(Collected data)
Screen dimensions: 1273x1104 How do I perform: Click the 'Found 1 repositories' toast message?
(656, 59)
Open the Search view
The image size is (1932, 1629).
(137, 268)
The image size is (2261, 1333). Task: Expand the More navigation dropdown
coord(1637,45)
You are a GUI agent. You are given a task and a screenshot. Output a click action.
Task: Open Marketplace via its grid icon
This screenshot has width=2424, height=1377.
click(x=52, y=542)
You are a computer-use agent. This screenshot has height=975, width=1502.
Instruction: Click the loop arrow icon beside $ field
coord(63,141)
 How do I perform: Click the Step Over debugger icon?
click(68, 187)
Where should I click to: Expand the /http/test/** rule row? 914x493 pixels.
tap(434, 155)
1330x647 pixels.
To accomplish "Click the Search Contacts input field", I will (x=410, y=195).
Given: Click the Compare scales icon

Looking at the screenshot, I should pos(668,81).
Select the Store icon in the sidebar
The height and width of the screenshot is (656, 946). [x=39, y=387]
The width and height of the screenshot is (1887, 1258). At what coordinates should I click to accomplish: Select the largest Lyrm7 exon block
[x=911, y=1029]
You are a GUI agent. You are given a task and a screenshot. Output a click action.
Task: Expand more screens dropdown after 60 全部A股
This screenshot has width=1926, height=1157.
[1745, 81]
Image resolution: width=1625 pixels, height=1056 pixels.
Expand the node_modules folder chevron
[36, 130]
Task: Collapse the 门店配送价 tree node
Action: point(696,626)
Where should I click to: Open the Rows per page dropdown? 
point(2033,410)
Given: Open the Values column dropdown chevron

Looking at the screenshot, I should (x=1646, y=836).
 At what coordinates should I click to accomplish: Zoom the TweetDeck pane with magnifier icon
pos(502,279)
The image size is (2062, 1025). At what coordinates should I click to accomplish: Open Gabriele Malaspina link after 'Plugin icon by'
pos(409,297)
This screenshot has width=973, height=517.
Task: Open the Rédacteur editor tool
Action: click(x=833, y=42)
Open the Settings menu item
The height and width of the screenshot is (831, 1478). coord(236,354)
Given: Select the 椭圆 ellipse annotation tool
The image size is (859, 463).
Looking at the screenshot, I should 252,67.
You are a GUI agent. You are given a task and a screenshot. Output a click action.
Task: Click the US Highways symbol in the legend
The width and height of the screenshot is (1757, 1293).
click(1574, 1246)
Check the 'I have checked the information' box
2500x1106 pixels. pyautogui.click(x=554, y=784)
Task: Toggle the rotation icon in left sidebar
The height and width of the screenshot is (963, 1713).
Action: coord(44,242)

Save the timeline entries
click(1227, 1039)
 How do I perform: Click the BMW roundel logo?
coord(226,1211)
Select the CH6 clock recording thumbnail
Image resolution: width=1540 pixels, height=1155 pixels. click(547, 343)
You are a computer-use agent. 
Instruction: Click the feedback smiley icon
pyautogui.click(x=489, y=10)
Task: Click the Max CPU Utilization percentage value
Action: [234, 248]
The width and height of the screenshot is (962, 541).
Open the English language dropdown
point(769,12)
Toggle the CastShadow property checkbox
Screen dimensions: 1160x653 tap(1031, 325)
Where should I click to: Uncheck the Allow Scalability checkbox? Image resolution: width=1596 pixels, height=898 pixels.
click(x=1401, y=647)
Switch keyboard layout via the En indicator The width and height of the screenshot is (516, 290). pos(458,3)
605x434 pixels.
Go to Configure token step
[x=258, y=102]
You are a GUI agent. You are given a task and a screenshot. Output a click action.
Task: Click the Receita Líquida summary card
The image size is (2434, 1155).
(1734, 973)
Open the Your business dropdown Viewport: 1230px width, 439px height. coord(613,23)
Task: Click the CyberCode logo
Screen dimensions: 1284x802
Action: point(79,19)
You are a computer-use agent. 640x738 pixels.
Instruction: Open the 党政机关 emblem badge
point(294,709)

Task statement - From the records above, transcribe exactly the run of lines that opens with the line holding "Given: Click the Compare scales icon" and closes with the line holding "Task: Toggle the", both included.

Answer to this exercise -
Given: Click the Compare scales icon

Looking at the screenshot, I should pos(668,81).
Select the Store icon in the sidebar
The height and width of the screenshot is (656, 946). [x=39, y=387]
The width and height of the screenshot is (1887, 1258). At what coordinates should I click to accomplish: Select the largest Lyrm7 exon block
[x=911, y=1029]
You are a GUI agent. You are given a task and a screenshot. Output a click action.
Task: Expand more screens dropdown after 60 全部A股
This screenshot has width=1926, height=1157.
[1745, 81]
Image resolution: width=1625 pixels, height=1056 pixels.
Expand the node_modules folder chevron
[36, 130]
Task: Collapse the 门店配送价 tree node
Action: point(696,626)
Where should I click to: Open the Rows per page dropdown? 
point(2033,410)
Given: Open the Values column dropdown chevron

Looking at the screenshot, I should (x=1646, y=836).
 At what coordinates should I click to accomplish: Zoom the TweetDeck pane with magnifier icon
pos(502,279)
The image size is (2062, 1025). At what coordinates should I click to accomplish: Open Gabriele Malaspina link after 'Plugin icon by'
pos(409,297)
This screenshot has width=973, height=517.
Task: Open the Rédacteur editor tool
Action: click(x=833, y=42)
Open the Settings menu item
The height and width of the screenshot is (831, 1478). coord(236,354)
Given: Select the 椭圆 ellipse annotation tool
The image size is (859, 463).
Looking at the screenshot, I should 252,67.
You are a GUI agent. You are given a task and a screenshot. Output a click action.
Task: Click the US Highways symbol in the legend
The width and height of the screenshot is (1757, 1293).
click(1574, 1246)
Check the 'I have checked the information' box
2500x1106 pixels. pyautogui.click(x=554, y=784)
Task: Toggle the rotation icon in left sidebar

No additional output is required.